Re: "Level" of Diversity in books
« Reply #1 on: October 25, 2019, 01:09:52 PM »
I'd have to agree, some authors will add 'real world' cultures in to their work without any sort of additional information leaving those readers without that knowledge to stumble.

When they add a 'fictional' culture, they often go to great lengths to explain all about them and what makes them special, why they matter to the plot, etc.

This makes sense in a way, as a writer is pouring themselves into their work and their own creations will always take a leading role in how they portray things.

I don't much need any sort of diversity in what I read and oftentimes find it more distracting than anything useful to the plot.

My favourite example of this is when an author builds a world, populates it with several races, but shows absolutely zero reason WHY those races exist in that world (a desert climate isolated from the temperate zone for hundreds of years has no reason to include white people - or vice versa - and the apparent fact that nobody has crossbred? over that time is somehow not an indicator of deep racism).

I remember when the game Kingdom Come Deliverance was released a couple of years ago where people actually complained that medieval Poland wasn't diverse enough despite every historical record agreeing with the lack thereof.

Include diversity where it makes sense, and doesn't detract from the world building.

Edit: This is most often found in movies and television.
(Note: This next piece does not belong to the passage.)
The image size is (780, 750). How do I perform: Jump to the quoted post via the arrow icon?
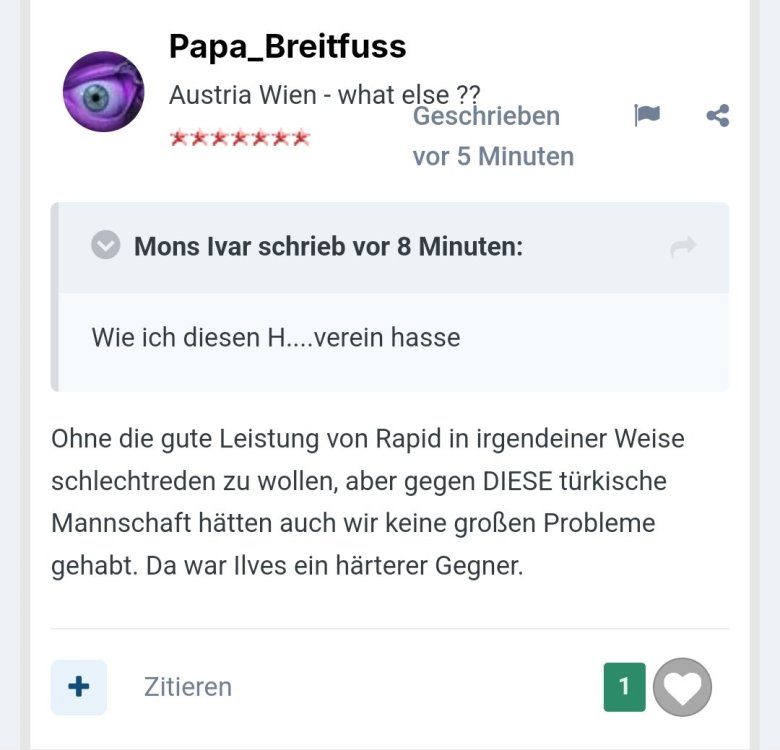point(683,247)
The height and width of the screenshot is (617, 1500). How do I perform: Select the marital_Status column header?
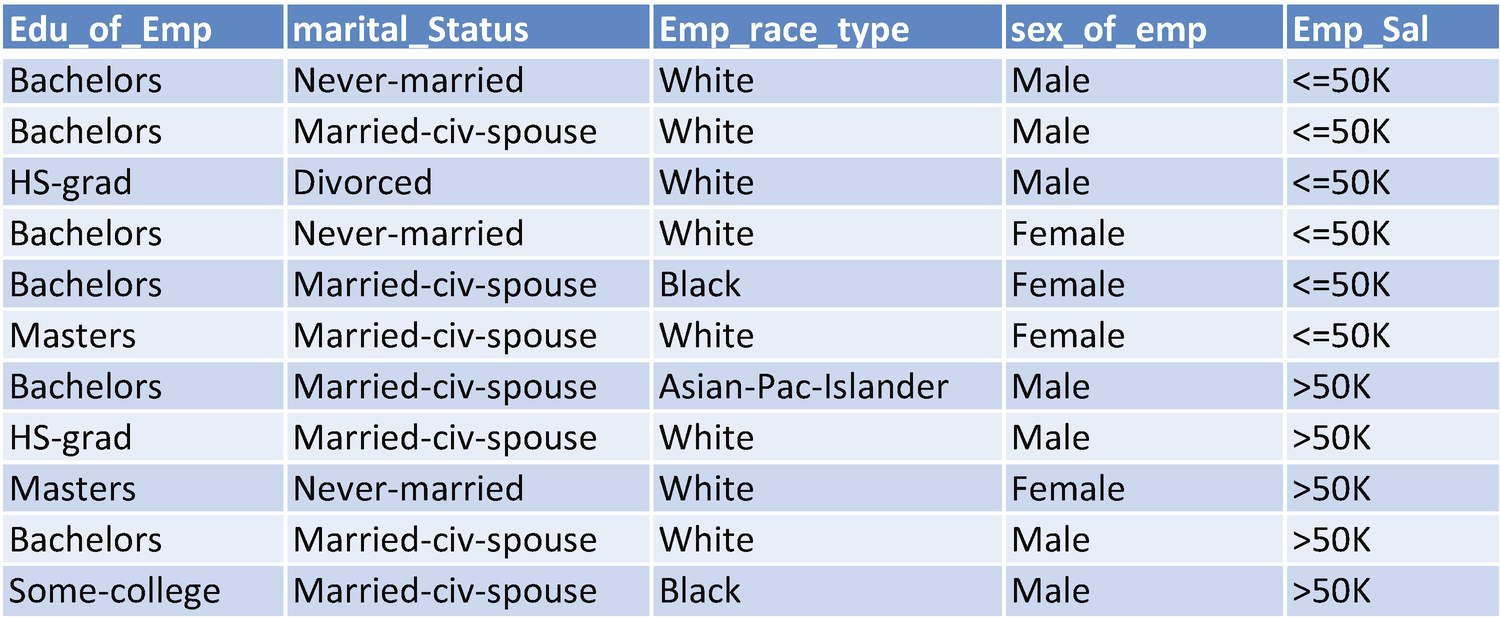tap(410, 29)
I heard great things about how the studio is making the cast of the Guards Guards series more diverse, and yet stand flabbergasted by their choices, while understanding EXACTLY why they made them.

Take Sybil, a huge fat fairly ugly woman in the books, last living member of an ancient dynasty. Her character makes sense, she's a bit of a spinster but has a heart of gold, the type of noble woman who could fall in love with a drunken wreck of a man like Vimes. They've replaced her with a size 0 runway model and dressed it up as 'diversity' because the actress is black. Not only does this completely negate the romance and stereotyped personality of Sybil, but when did Victorian England have black nobility? (and the city is meant to have only just opened it's doors to immigration and stuff, a big subplot of several books is racism).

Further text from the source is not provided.